** Exercise instructions **
Copy out everything from the start of the entries down to the line containing "This screenshot has height=311, width=415.", keeping the wording unchanged and leaving out the pictures.

** Exercise material **
'''

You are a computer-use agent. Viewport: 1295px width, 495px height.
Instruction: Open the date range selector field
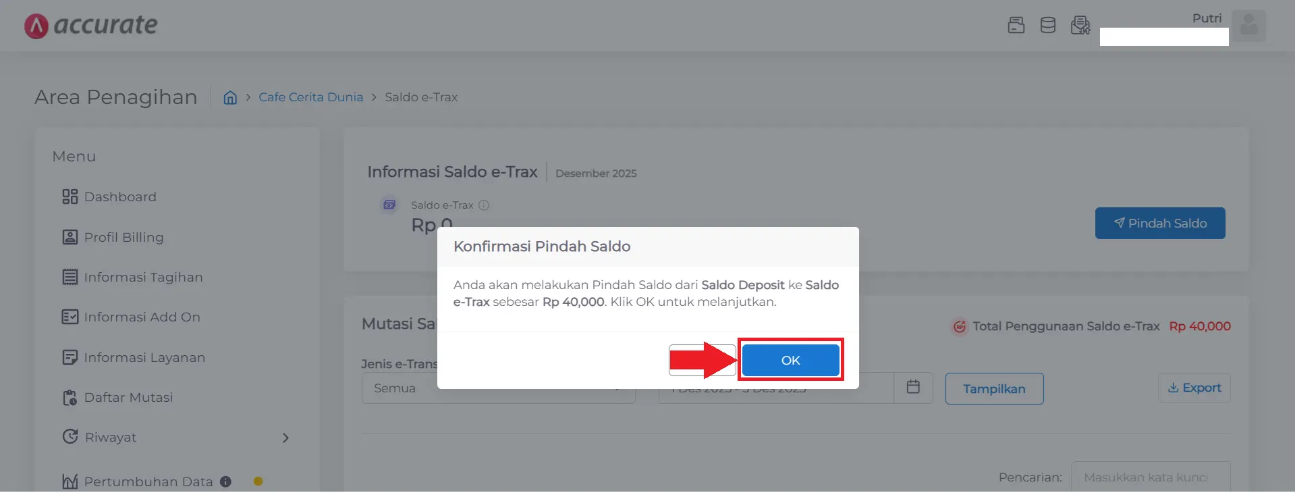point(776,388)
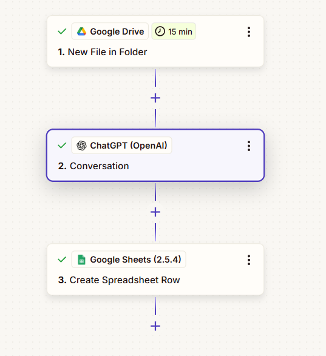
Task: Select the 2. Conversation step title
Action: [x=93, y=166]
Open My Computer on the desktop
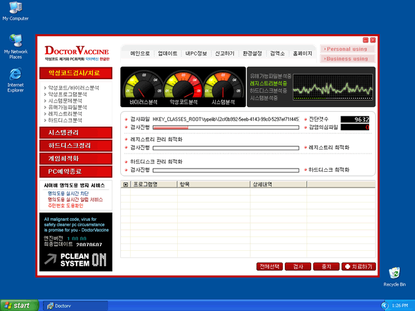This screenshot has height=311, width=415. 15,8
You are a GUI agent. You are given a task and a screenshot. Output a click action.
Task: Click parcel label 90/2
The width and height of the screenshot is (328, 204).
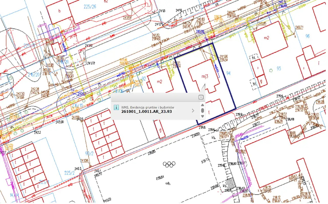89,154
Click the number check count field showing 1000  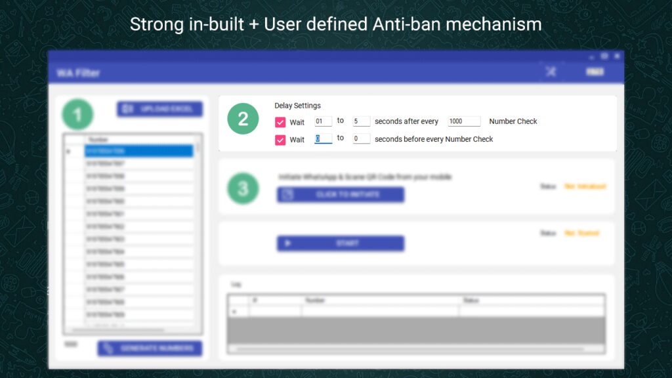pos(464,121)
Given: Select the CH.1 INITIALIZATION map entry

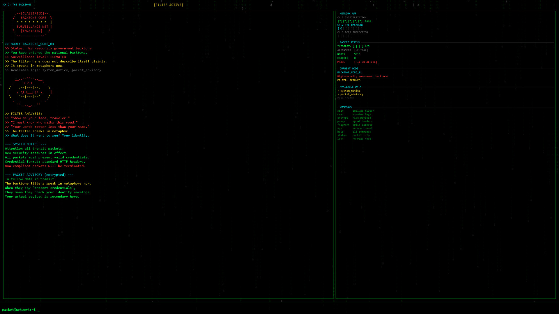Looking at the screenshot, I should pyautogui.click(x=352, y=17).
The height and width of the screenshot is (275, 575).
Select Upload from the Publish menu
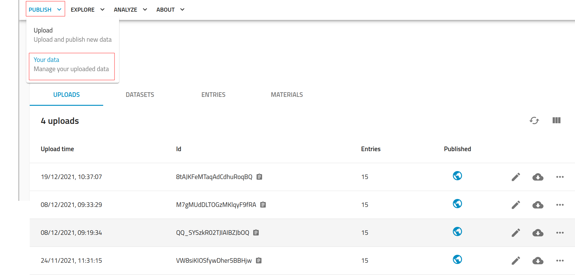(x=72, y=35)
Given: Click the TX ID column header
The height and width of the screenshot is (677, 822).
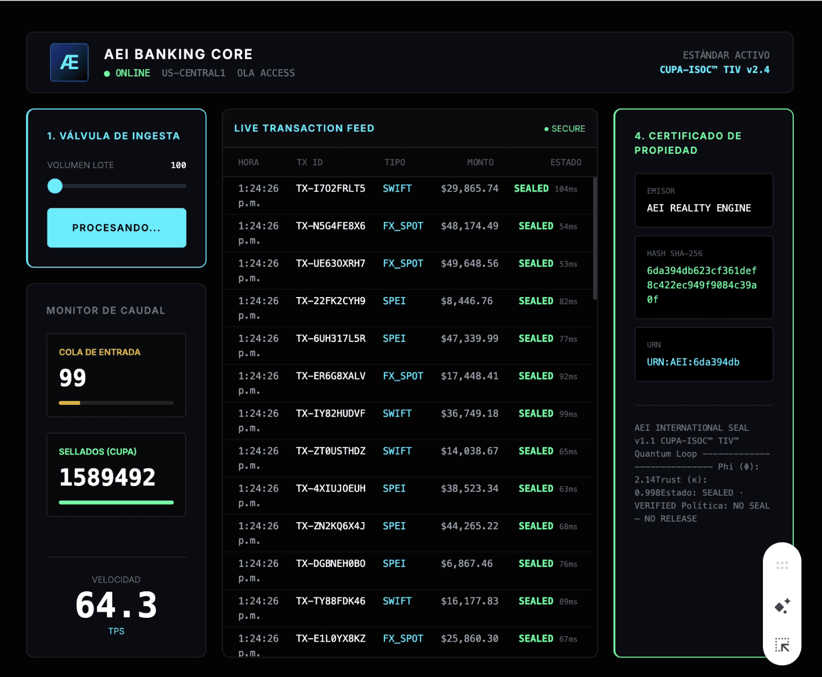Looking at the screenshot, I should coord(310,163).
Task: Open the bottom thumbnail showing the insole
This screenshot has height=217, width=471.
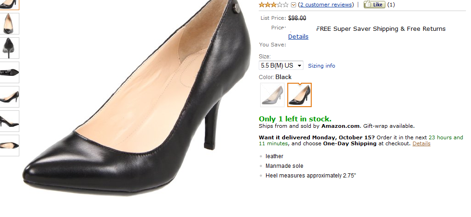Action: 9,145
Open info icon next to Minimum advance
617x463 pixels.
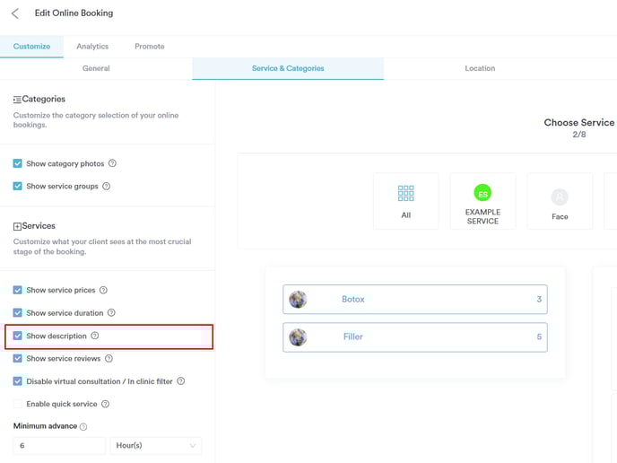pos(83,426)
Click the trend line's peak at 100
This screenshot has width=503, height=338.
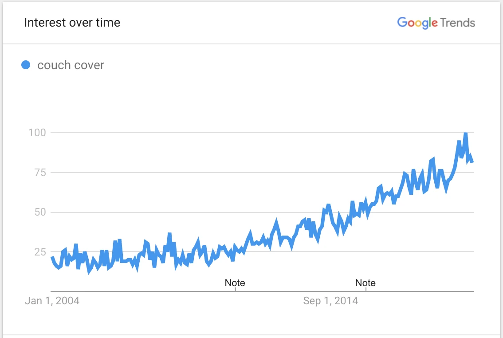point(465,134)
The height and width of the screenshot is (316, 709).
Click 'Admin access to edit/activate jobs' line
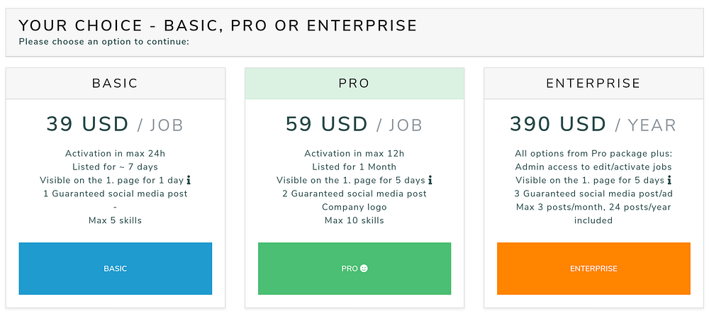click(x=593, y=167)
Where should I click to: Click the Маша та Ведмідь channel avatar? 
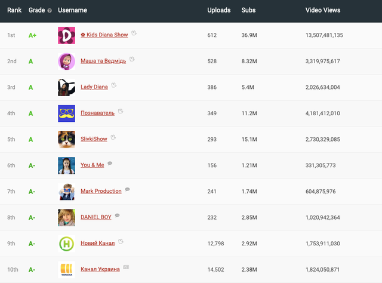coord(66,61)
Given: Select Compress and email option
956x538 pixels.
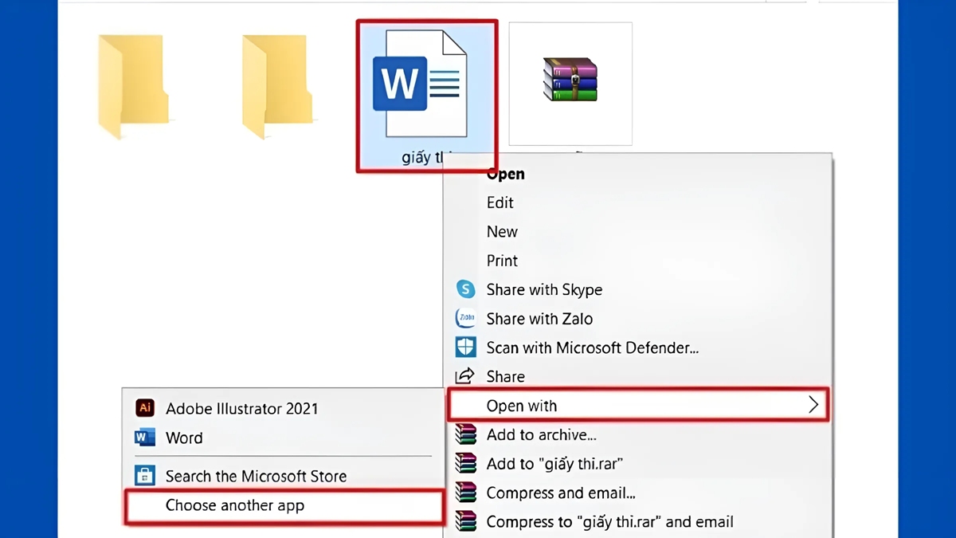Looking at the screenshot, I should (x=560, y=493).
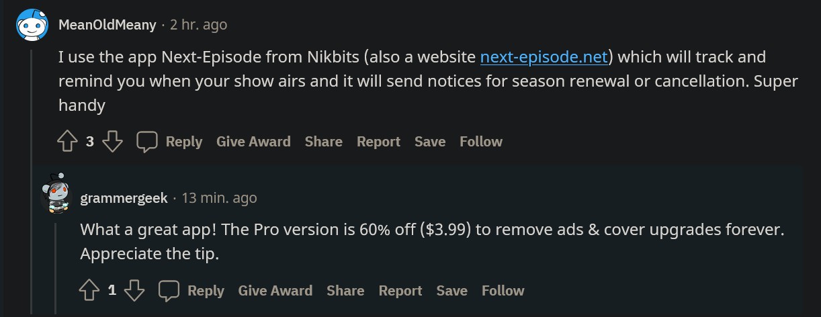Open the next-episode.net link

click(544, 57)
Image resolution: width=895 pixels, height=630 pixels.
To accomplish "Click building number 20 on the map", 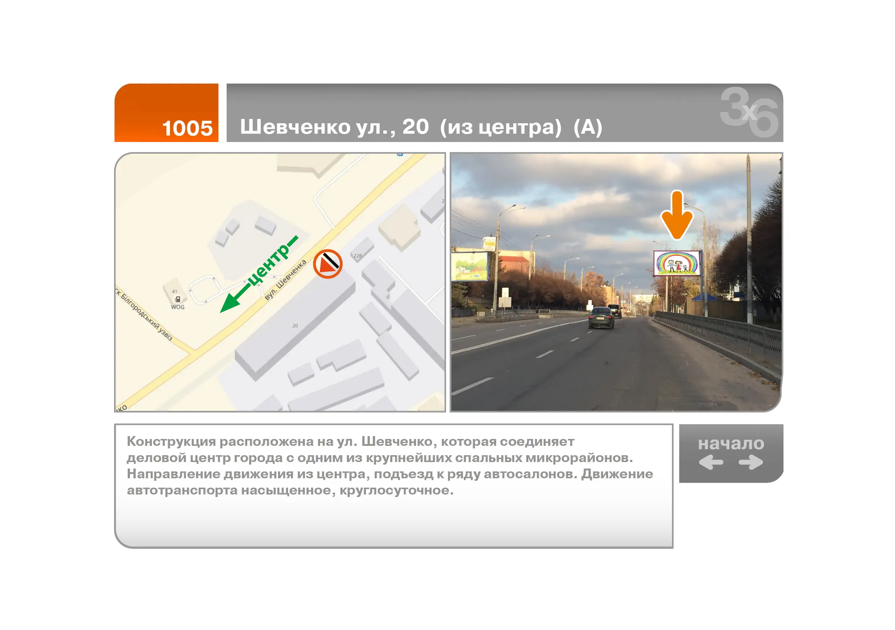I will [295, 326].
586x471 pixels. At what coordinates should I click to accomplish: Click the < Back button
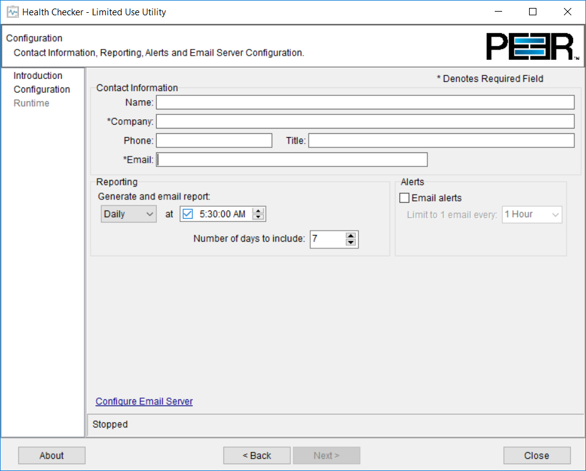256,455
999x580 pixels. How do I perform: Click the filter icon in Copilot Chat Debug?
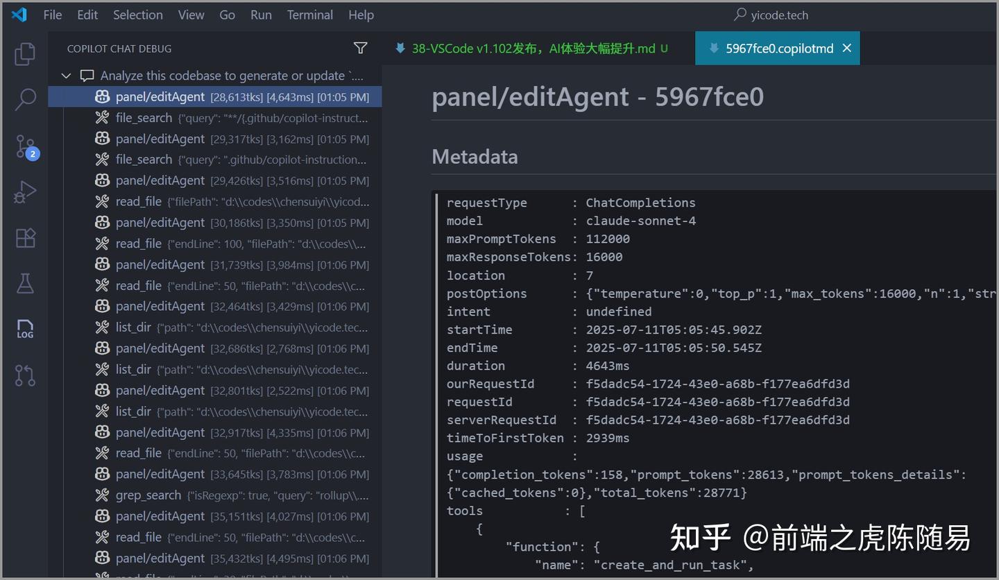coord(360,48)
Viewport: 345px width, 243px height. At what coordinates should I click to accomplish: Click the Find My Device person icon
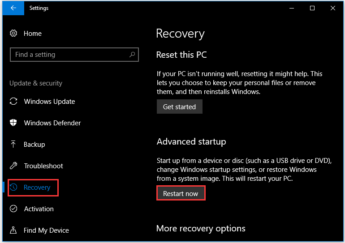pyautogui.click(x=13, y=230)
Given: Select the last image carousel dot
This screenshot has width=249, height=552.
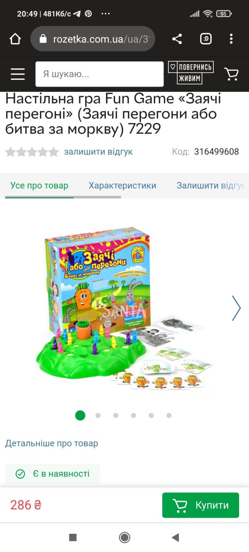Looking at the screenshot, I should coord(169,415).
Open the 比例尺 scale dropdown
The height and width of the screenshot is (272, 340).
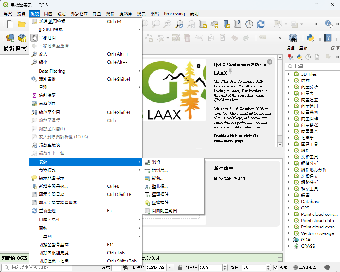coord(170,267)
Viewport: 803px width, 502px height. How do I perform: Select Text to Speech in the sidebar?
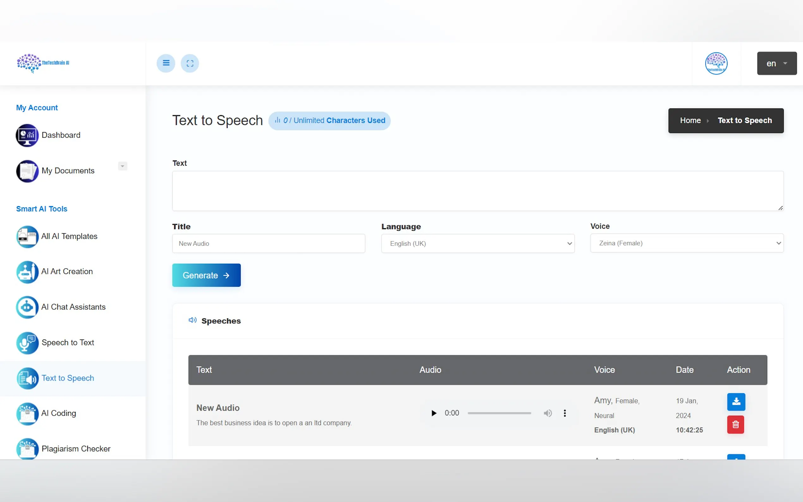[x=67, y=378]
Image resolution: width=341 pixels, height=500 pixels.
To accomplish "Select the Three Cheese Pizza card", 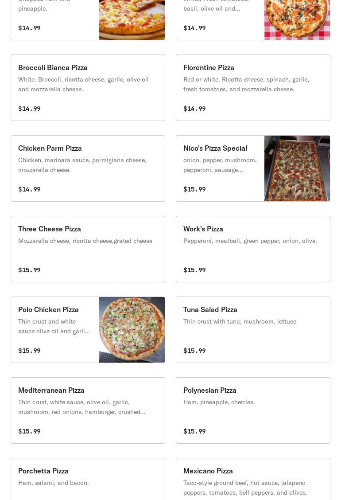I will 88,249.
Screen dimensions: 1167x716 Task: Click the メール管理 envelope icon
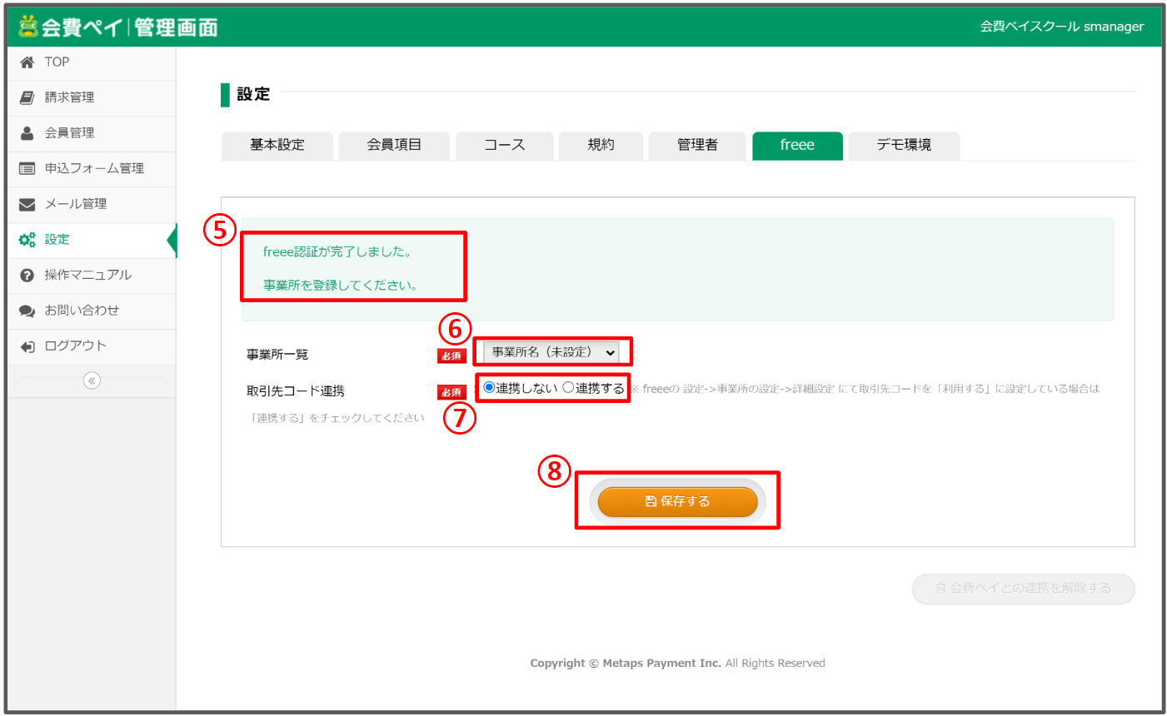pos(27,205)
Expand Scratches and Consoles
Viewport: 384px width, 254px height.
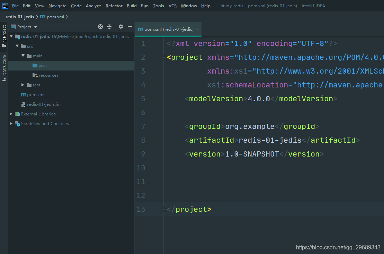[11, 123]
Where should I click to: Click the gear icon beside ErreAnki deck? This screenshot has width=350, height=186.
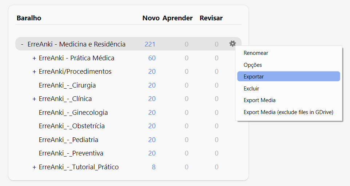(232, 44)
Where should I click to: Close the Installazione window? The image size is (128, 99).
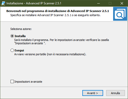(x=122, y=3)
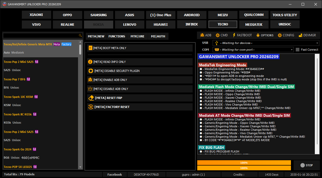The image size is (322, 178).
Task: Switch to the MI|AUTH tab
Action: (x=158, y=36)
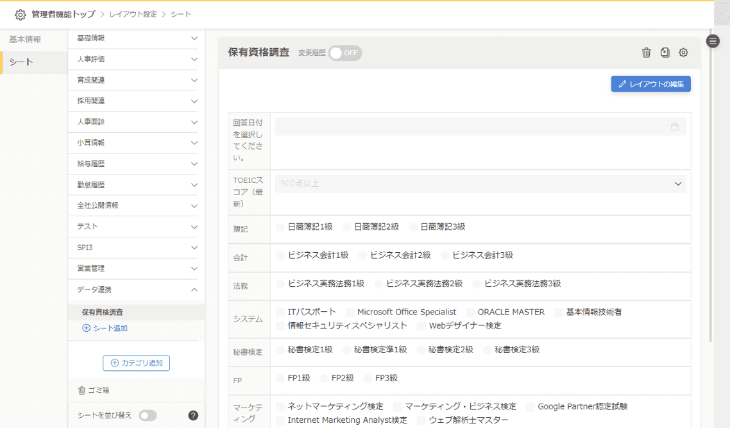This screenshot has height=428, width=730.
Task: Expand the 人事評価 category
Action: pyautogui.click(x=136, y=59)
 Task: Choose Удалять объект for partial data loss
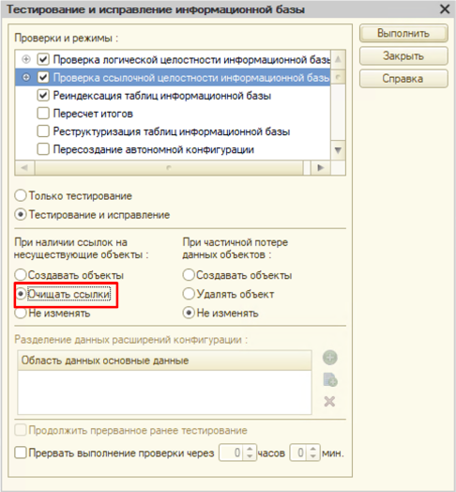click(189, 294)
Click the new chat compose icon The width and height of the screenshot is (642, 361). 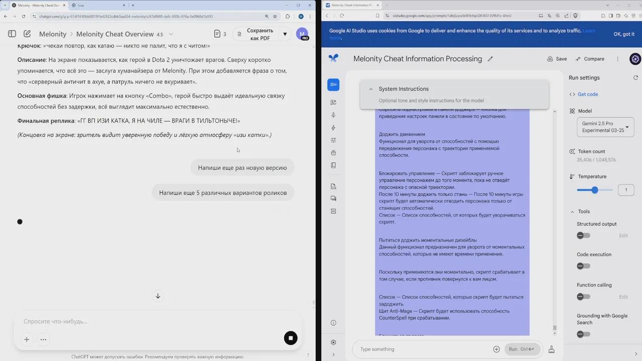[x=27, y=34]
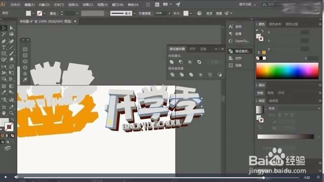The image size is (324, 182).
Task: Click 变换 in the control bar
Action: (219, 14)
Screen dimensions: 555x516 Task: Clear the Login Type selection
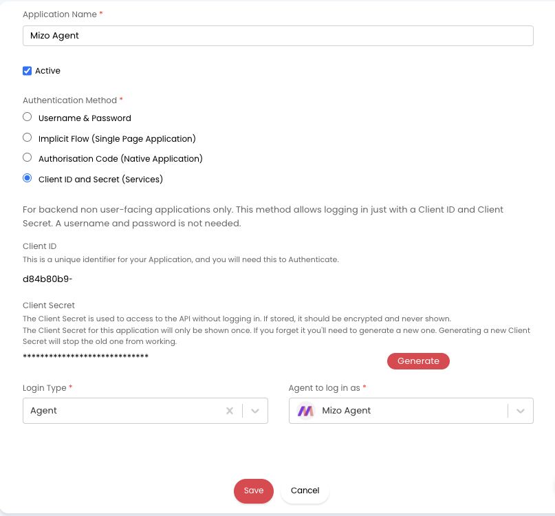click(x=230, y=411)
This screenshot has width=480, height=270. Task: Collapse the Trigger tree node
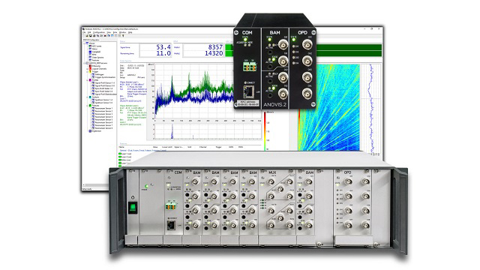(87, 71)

'''

** Exercise response **
You are a computer-use agent. Viewport: 1295px width, 495px height.
Instruction: Open the date range selector field
point(776,388)
Task: Select the 2. Conversation step title
Action: [x=93, y=166]
Open My Computer on the desktop
This screenshot has height=311, width=415. 15,8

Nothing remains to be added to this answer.